Passions-Posse in Oberammergau Jesus darf auch nachts an Kreuz
Oberammergau - Der renommierte Theaterregisseur Christian
Stückl bleibt Leiter der weltberühmten Passionsspiele von
Oberammergau: Die Bürger des oberbayerischen Dorfes unterstützen heute bei einem Bürgerentscheid mit großer Mehrheit Stückls Pläne, das Bibelspiel erstmals bis in die Abendstunden aufzuführen.

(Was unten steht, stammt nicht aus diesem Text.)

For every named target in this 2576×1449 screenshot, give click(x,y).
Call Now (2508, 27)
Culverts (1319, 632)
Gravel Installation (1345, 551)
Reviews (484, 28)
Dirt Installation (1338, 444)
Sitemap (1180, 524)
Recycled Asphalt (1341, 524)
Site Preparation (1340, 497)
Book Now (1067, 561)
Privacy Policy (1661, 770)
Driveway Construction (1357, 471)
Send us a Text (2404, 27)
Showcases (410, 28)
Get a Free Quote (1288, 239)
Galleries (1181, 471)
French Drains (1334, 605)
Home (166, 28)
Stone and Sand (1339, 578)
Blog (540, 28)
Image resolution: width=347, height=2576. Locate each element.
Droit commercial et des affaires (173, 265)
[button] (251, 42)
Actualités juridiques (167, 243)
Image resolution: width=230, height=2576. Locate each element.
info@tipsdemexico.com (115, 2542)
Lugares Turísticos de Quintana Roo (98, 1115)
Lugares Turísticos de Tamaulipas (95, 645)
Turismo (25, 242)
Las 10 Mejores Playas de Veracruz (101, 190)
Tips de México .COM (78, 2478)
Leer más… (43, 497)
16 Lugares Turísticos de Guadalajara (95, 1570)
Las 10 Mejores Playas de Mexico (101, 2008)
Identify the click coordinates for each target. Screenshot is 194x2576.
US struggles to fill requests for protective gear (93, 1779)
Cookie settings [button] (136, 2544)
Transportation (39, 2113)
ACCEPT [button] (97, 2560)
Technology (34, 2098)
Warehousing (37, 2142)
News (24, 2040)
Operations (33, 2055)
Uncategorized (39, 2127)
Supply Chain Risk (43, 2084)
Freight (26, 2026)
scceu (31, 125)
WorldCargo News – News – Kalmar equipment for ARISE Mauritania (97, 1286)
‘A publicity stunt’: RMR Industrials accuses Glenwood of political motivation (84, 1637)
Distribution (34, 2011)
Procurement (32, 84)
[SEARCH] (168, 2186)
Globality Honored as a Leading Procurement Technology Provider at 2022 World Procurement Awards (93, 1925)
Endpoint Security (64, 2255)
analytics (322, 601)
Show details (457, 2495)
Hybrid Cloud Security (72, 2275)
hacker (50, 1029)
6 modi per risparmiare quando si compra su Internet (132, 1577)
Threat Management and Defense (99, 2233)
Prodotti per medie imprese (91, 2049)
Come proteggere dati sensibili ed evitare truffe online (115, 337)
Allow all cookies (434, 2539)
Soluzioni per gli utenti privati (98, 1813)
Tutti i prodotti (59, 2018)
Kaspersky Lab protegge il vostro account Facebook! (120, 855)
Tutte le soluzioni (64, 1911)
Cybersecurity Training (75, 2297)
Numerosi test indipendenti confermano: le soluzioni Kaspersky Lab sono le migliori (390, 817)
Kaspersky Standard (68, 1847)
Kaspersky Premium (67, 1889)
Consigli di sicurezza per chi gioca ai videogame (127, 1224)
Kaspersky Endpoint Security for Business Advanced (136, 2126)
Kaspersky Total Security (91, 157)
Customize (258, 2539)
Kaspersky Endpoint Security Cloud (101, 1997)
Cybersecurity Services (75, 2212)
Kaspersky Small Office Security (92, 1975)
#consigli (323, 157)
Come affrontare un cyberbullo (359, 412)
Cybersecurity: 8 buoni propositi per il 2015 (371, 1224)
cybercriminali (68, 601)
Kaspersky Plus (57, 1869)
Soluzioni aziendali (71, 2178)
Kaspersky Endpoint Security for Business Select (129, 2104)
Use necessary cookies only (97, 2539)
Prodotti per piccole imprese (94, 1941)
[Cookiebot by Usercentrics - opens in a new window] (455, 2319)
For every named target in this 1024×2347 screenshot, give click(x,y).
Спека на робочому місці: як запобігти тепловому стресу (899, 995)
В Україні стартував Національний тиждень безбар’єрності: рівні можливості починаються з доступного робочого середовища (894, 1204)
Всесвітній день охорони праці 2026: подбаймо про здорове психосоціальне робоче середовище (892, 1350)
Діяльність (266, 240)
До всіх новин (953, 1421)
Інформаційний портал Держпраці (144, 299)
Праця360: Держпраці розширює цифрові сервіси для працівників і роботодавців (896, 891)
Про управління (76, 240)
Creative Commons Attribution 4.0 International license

Damit darf Jesus bei den nächsten Passionsspielen im jahr 2010 auch in dunkler Nacht ans
Kreuz geschlagen werden.
Stückl, der als Intendant des Münchner Volkstheaters 2006 die Eröffnungsfeier der Fußball-WM inszenierte, hatte im Fall einer Niederlage seinen Rücktritt angekündigt. Bei einer Wahlbeteiligung von 65 Prozent votierten aber 64,25 Prozent der rund 4000 Wahlberechtigten für seine Pläne. Der Regisseur freute sich über den Vertrauensbeweis. "Ich muss und ich darf weitermachen, sagte er." Ich bin total froh."
Bisher dauerten die über 100 Aufführungen von 09.30 Uhr bis 18.30 Uhr, unterbrochen von einer dreistündigen Pause. Stückl will aus dramaturgischen Gründen den Beginn auf 14.30 Uhr und das Ende auf 22.30 Uhr verlegen. Während der Gemeinderat seine Pläne guthieß, erzwangen 600 Einwohner einen Bürgerentscheid. Viele Hoteliers, Gastwirte und Andenkenhändler waren gegen das Nachtspiel, weil sie Umsatzeinbußen und höhere Kosten für Mehrarbeit in ihren Betrieben befürchteten.
Stückl gab sich ebenso wie seine Gegner nach Bekanntgabe des
Ergebnisses versöhnlich. "Am Ende zählt immer, dass wir alle Passion spielen und auf der Bühne stehen", sagte er. "Ich bin Spielleiter aller Oberammergauer." Der Sprecher der Nachtspiel-Gegner, Florian Streibl, sprach von einer demokratischen Entscheidung, die es zu akzeptieren gelte. "Jetzt müssen wir alle gemeinsam die Passionsspiele 2010 zum Erfolg führen", betonte der Sohn des verstorbenen früheren Ministerpräsidenten Max Streibl, der für die freie Wählervereinigung "Für unser Dorf" im Oberammergauer Gemeinderat sitzt.
Mit dem Bürgerentscheid stimmten die streitbaren Bewohner des
Herrgottschnitzer-Dorfes wieder einmal über die Zukunft ihres
weltberühmten Passionsspiels ab, seit Einführung des
basisdemokratischen Votums in Bayern zum nunmehr fünften Mal. Die alle zehn Jahre aufgeführten Passionsspiele gehen auf ein Pestgelübde von 1633 zurück. Sie bescheren der Gemeinde jeweils einen zweistelligen Millionengewinn.